The 600-metre annual desert encroachment into human habitat in the northern part of Nigeria is alarming and should be halted.
A duo of environmentalists, who made the submission in Lagos on Wednesday, March 11, 2020 during a discussion on desertification and its social-economic impact, said that halting the tide with afforestation would assist in quelling communal crises.
Mr Solomon Adefolu, Lead Climate Manager with the Nigerian Conservation Foundation (NCF), said that, with the subsisting desertification trend every two years, desertification gains one kilometre of human habitat.
Adefolu, who described the situation as catastrophic, blamed it on the shrinking of the Lake Chad that supplies water to over six million Nigerians that live in the area with other Africans in the Sahel region.
“Like Israel, Libia and Egypt, we need to turn the misfortune of the shrinking Lake Chad to fortune by embarking on afforestation and irrigation to reclaim the vast area being taken over by drought.

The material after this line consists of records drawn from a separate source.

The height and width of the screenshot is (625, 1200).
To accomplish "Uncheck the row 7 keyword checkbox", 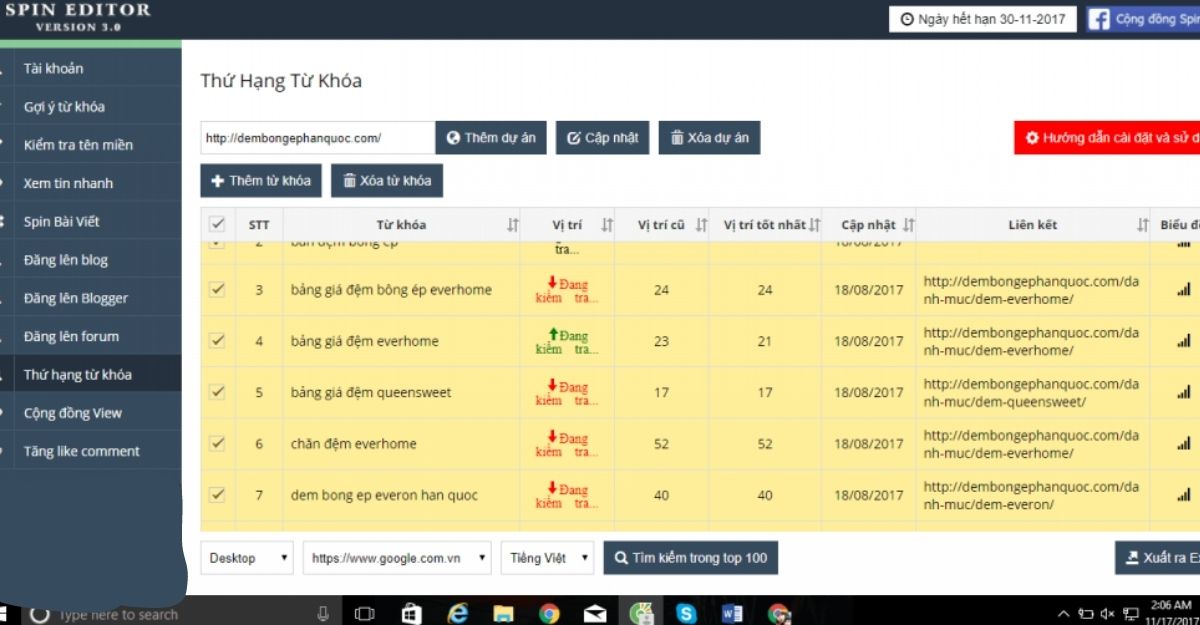I will click(217, 495).
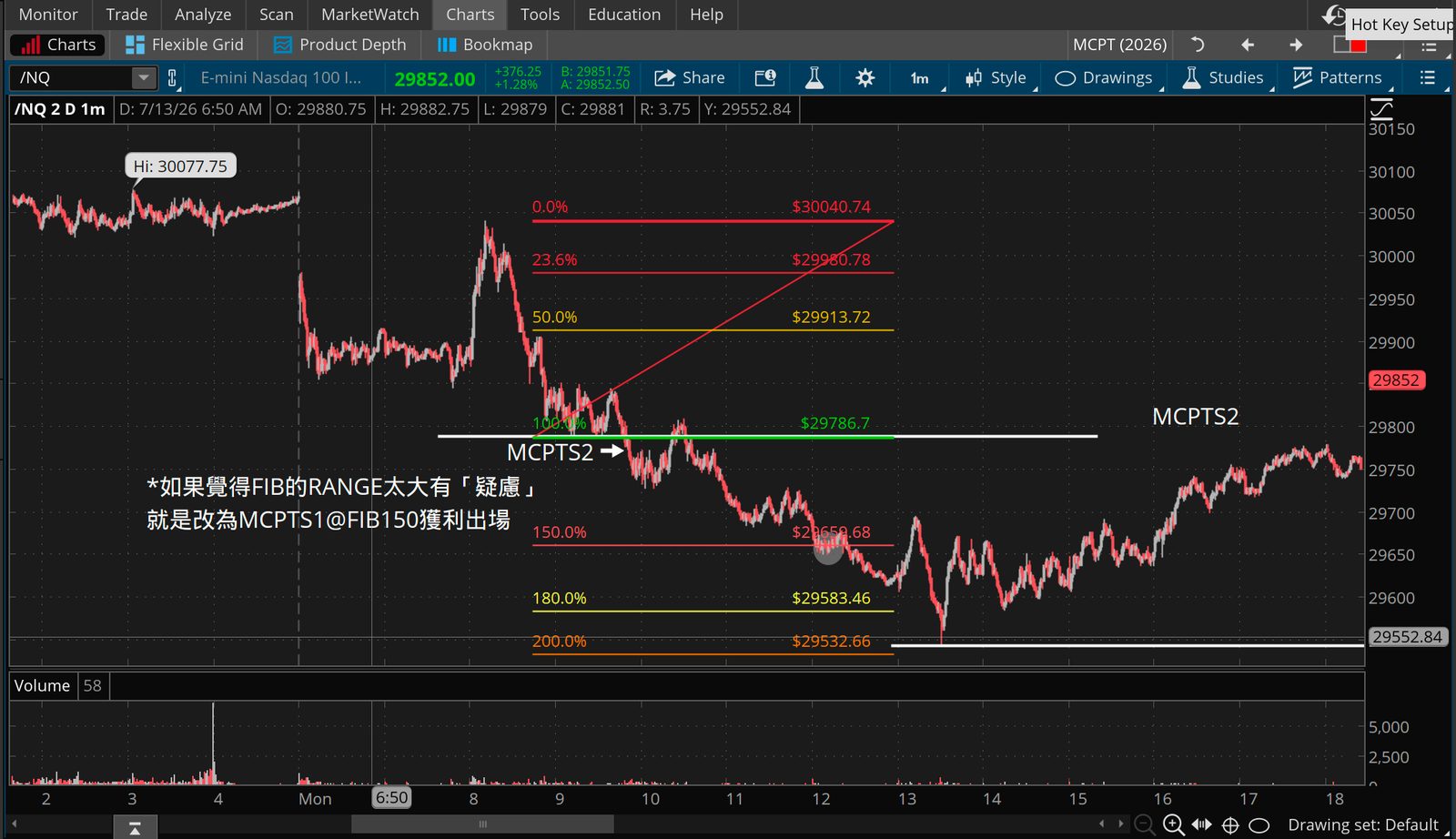Open the chart settings gear
The width and height of the screenshot is (1456, 839).
point(864,78)
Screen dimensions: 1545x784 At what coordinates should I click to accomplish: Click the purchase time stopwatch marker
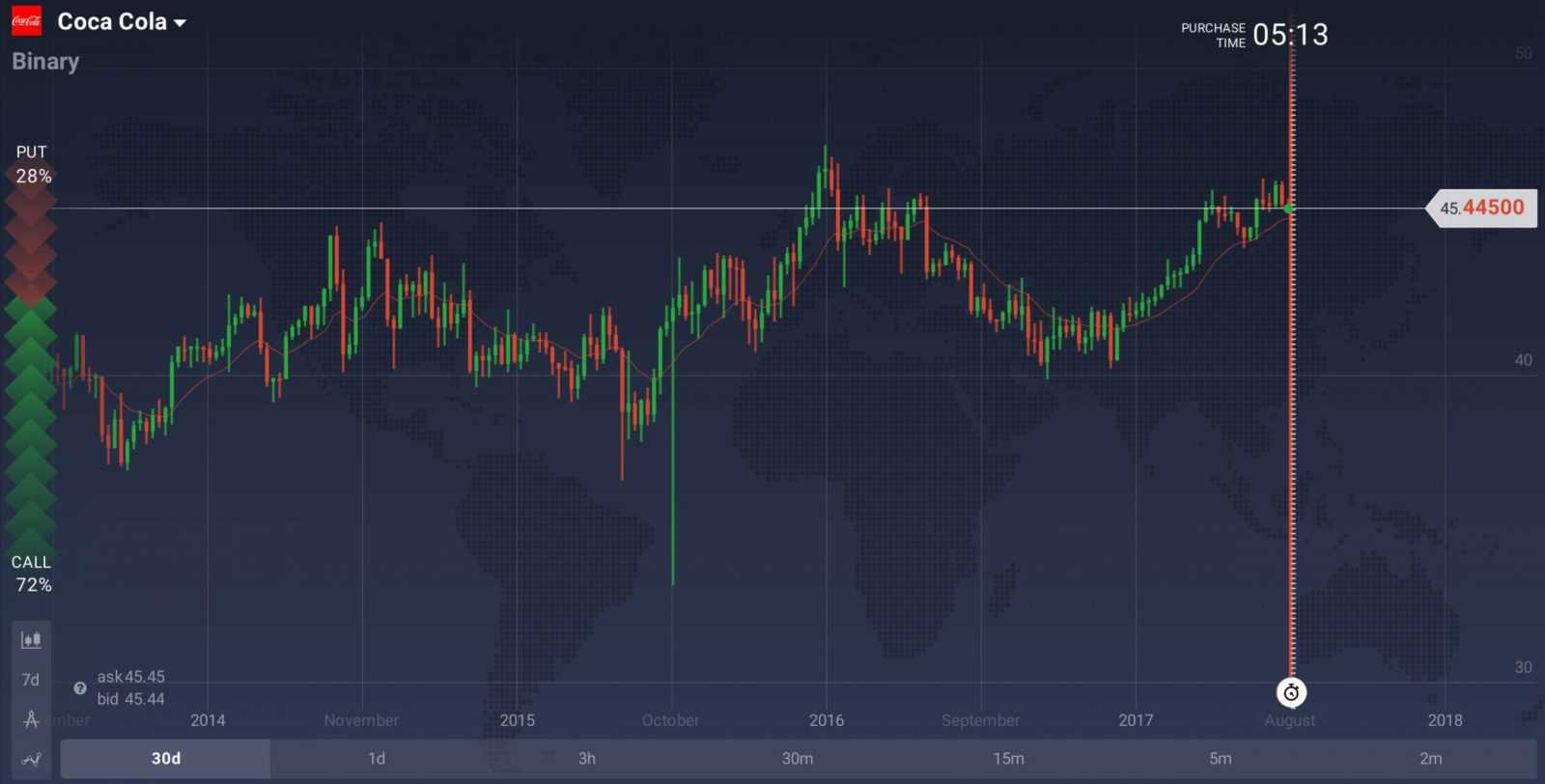tap(1291, 692)
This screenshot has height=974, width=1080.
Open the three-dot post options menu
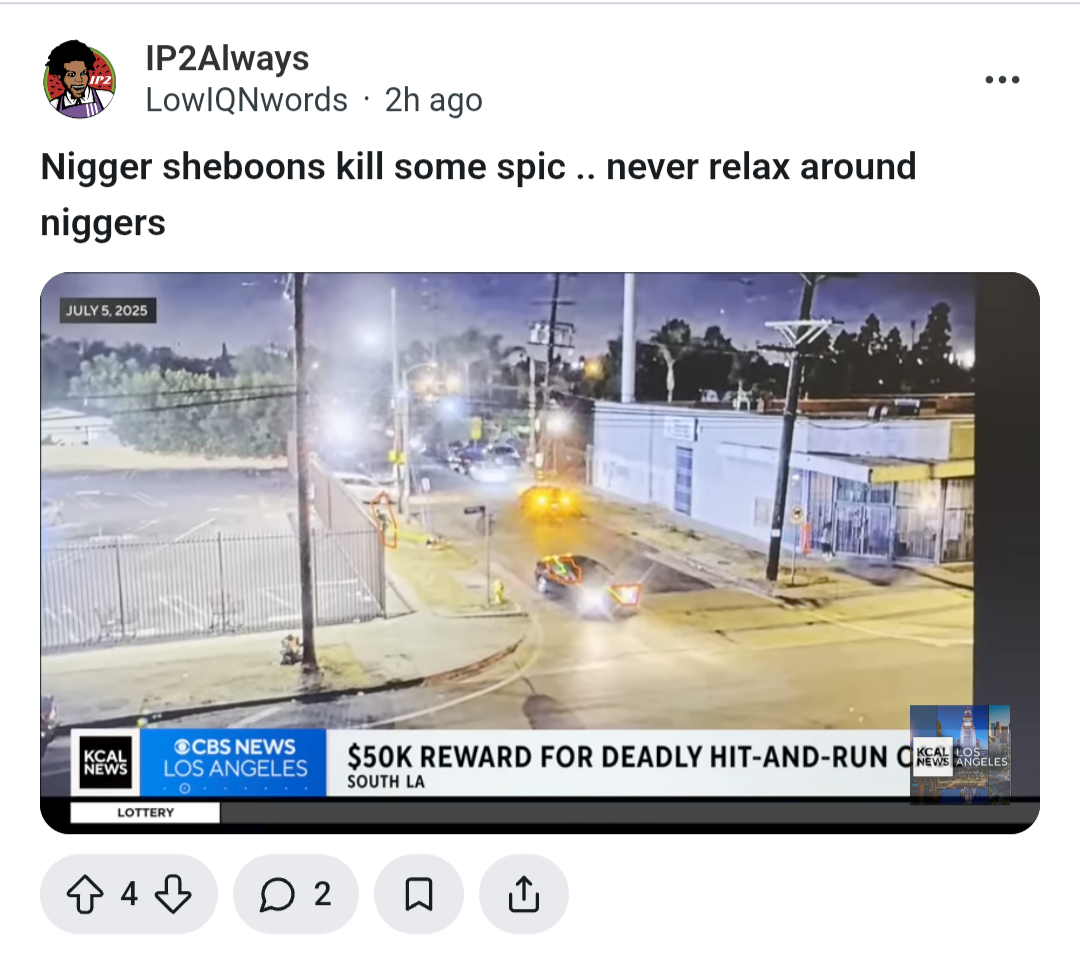point(1002,80)
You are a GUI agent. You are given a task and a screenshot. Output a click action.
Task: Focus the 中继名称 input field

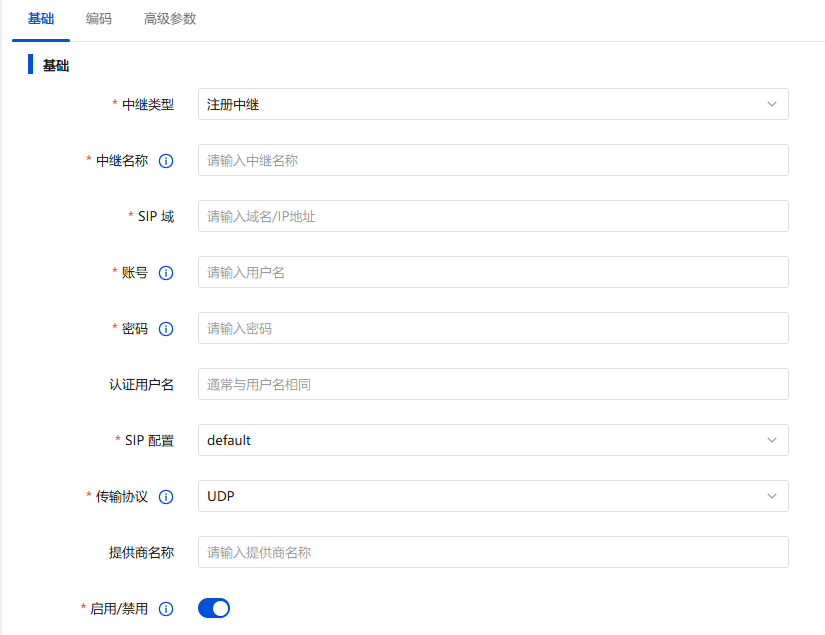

“As humans, we have the power to upturn negative natural occurrences that pose threat to life and make the environment better.
“If we should continue to stand aloof in the next 10 years, half of the place we know as north east and north west will be desert.
“We are to subject nature to our comfort and not the reverse we ought to muster the will to do it this time by joining hands in tree planting and stop logging anywhere in the country,” he said.
Mr Adedamola Ogunsesan, the Project Manager, Lekki Conservation Centre (LCC), said that 26,000 kilometres reduction of the Lake Chad had resulted in south-ward migration of herders in search of pasture.
Ogunsesan regretted the avoidable friction between herders and farmers that nearly polarised the country and its attendant loss of lives, saying that what was needed was political will of state actors to arrest the situation.
According to him, the government needs to channel resources toward achieving this desert reclamation goal and monitor its implementation to avoid resources diversion.
He said that the nation’s population was increasing geometrically therefore no part of the nation’s habitat should be left fallow for people to have a place to live.
Sultan Sa-ad Abubakar, the Sultan of Sokoto, had called on the Federal Government to put a stop to the shrinking of the Lake Chad and halt desertification in the region.